After graduating from Bataysk's Flight School, she joined Sukhum Flying Club as an instructor and worked there until it closed in 1939. On 18 August 1936 she flew a demonstration flight in front of spectators to prove her piloting abilities. On 30 December 1936 she circled her plane in a flypast over the funeral of Abkhazian communist leader Nestor Lakoba.

== Military career ==
In 1939, Avidzba joined the Military Medical Academy in Leningrad; when she heard that war was due to be declared she volunteered to transfer to the fighter aircraft training school in Perm. This transition required Avidzba to appeal to the military authorities in order to be transferred. From Perm she moved to the military air school in Engels.

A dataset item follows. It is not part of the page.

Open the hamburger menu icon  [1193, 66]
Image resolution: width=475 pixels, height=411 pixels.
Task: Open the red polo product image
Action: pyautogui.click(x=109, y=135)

In 1941, she was posted to the Finnish border, where she flew biplanes. In December 1942, Avidzba was posted to the Caucasus region, as a navigator in the 46th Guards Light Bomber Night Aviation Regiment of the 4th Air Army of the 2nd Belarusian Front – beginning her career in the Night Witches. Here she was under the command of Polina Makogon and Lydia Svistunova, where she benefited from their instruction and was quickly undertaking solo combat missions.

In February 1943, she flew with Polina Makogon on a mission, where their three sorties repeatedly bombed the Germans in one night. In September 1943, on a mission to bomb the port of Taman, Avidzba noticed that the Germans were relocating their forces – she reported the reconnaissance findings from her flight to her commanders, who welcomed and acted on this previously unknown intelligence.

In 1944, Avidzba's aircraft was hit by enemy fire, and her spine was severely injured. She hid this injury until the end of the war to continue fighting. This injury led to some partial paralysis, which was successfully treated with an operation seven years later.

During the war, Avidzba flew 477 combat sorties, totalling over 1000 hours of time in the air and dropped 63 tonnes of bombs onto the enemy. She fought in the North Caucasus, as well as on the 4th Ukrainian and 2nd Belorussian fronts. She participated in the liberation of Crimea, Ukraine and Poland. She crossed the front lines on 954 occasions. Her brother Koka was killed in the war, and she wrote to her parents about how her work as a pilot avenged his death.

== Later life ==
After the end of the war, Avidzba returned to Sukhumi, where she was active in the community, particularly in memorialising the Second World War, as well as serving as governor of the school. She was also elected a deputy of the Supreme Soviet of Abkhazia. During her lifetime she was awarded the Orders of the Patriotic War (First and Second Degrees), the "For Defence of the Caucasus" Medal and the "For Victory over Germany" Medal.

Avidzba died on 12 April 1986 in Sukhumi.

== Legacy ==
Avidzba is remembered on stamps issued by the Republic of Abkhazia. Her military papers, flying scarf and other items from her career as pilot were donated by her to the Abkhaz State Museum. There is also a bust of her on display there.